The primary difference between these and kombucha is that sparkling probiotic drinks are fermented with water, not tea extracts, so they’re caffeine-free. Otherwise, their nutritional profiles mostly align in terms of overall calories, sodium, and sugar, though slight differences will emerge when you venture into different flavors. “You can also look for additional benefits in the form of spices used for flavor, though keep in mind the actual amounts are limited,” says L’Heureux. Consider ingredients like turmeric, which is well loved for its anti-inflammatory powers, and ginger, best known for easing nausea.

Apple Cider Vinegar

Making apple cider vinegar takes two steps: First, crushed apples are combined with yeast to ferment the natural sugars into alcohol; then, bacteria are added for additional fermentation, turning the alcohol into acetic acid—the acid that makes vinegar taste like vinegar.
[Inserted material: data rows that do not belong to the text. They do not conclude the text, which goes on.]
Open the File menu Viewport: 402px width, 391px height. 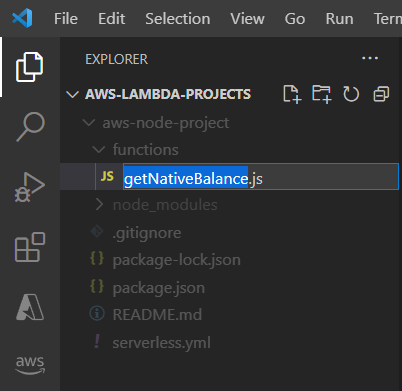point(66,19)
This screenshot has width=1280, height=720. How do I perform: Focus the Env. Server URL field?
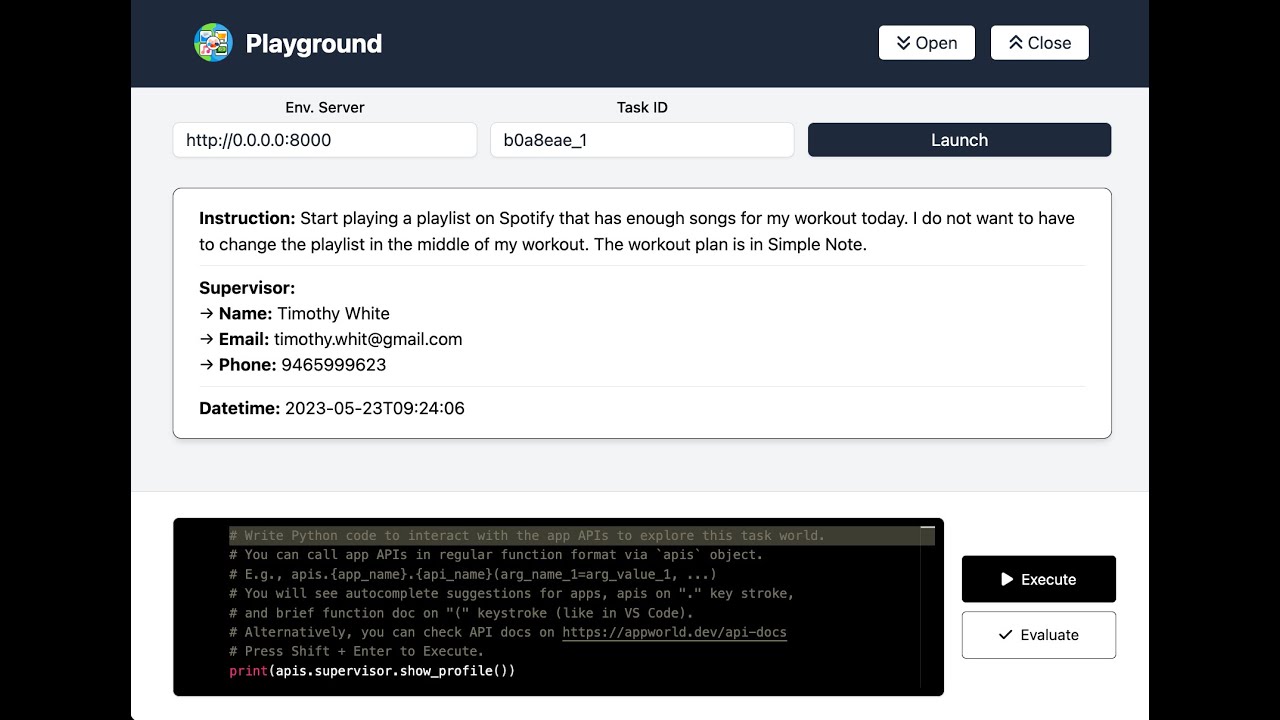[x=324, y=140]
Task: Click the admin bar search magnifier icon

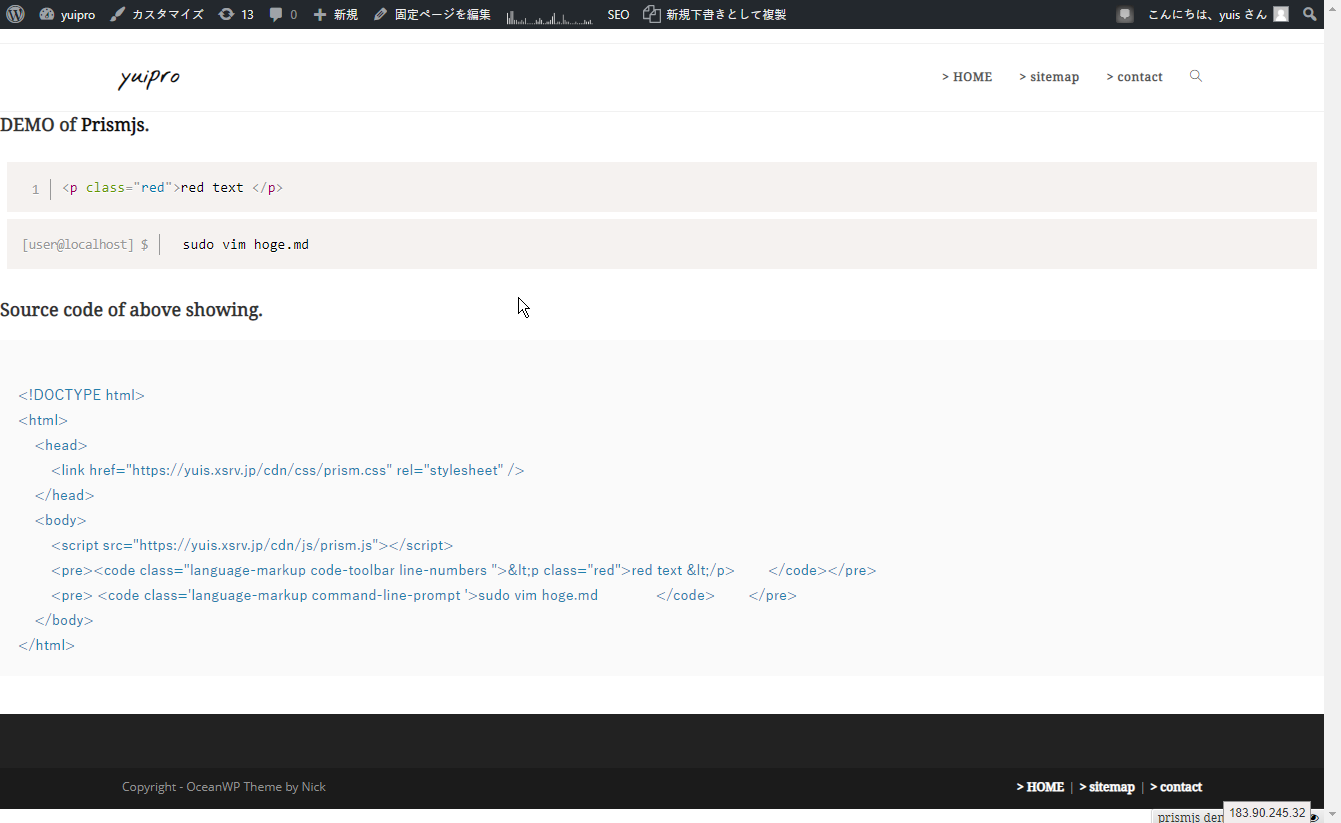Action: click(1310, 15)
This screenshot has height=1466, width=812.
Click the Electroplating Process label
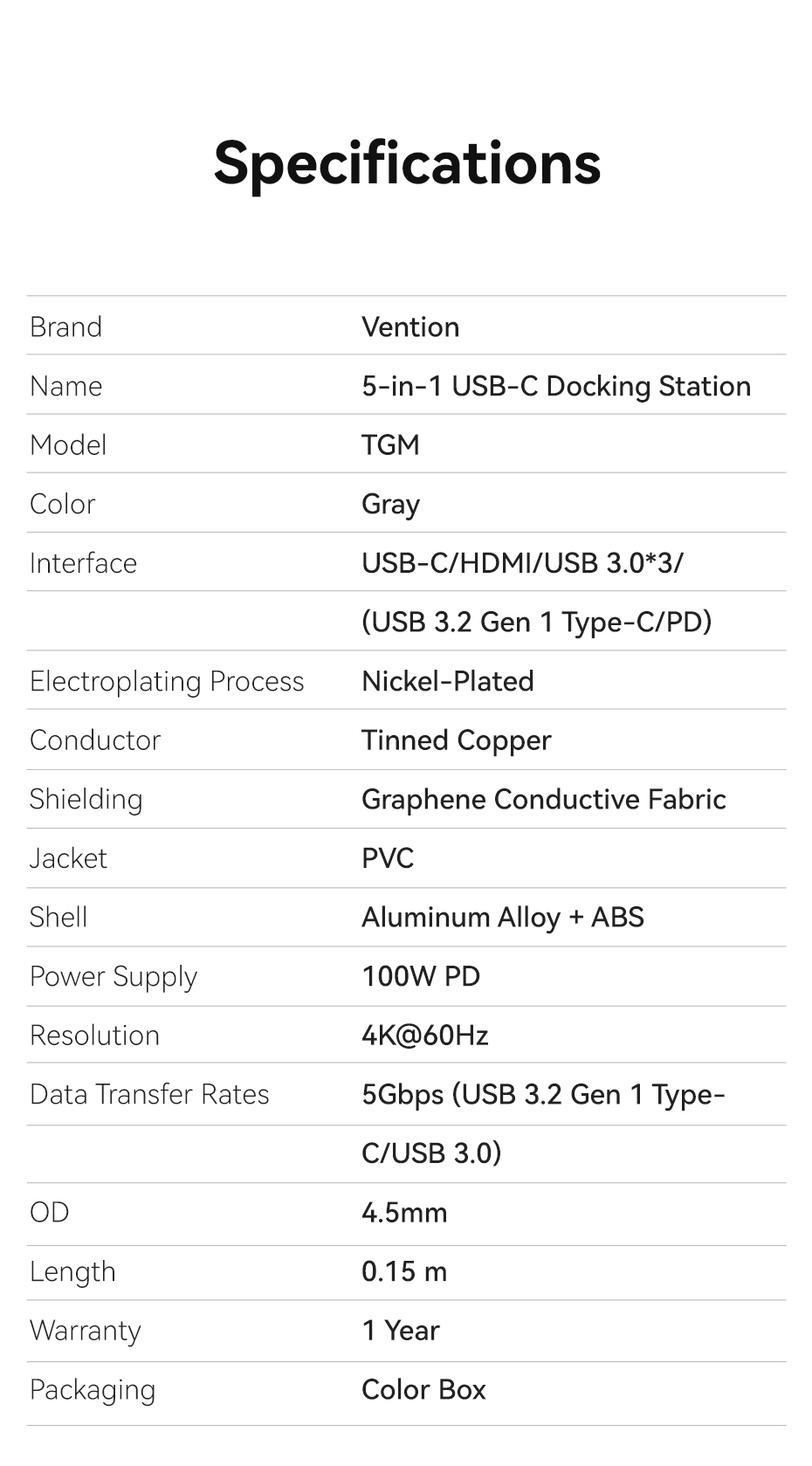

Early research suggests drinking apple cider vinegar has some protective benefits for diabetes, heart disease, and weight management, says L’Heureux, though longer studies on bigger groups of participants are still needed to fully understand these effects. “Vinegar does contain polyphenols, which are antioxidants that we know assist the body in reducing cell damage and therefore reducing the risk of cancer.” Standard serving sizes range from 1-2 teaspoons to 1-2 tablespoons a day, mixed with water (it’s highly acidic and cause damage to your teeth, throat, and stomach, so diluted is best).

Sipping Vinegars

These are just apple cider vinegar mixed with natural sweeteners such as honey or blueberry juice, which makes the flavor much more pleasing. The benefits are the same as those you get from apple cider vinegar except—you guessed it—the sugar content is higher (somewhere in the realm of 5 grams of sugar per serving, depending on the brand and flavor).

Finally, if drinking kombucha or any of these fermented drinks cause you to feel worse instead of better, stop drinking it. Results will always vary by person, and your body will give you signs if it isn’t tolerating it well. Ultimately, they’re just one potential part of what should be an overall healthy lifestyle.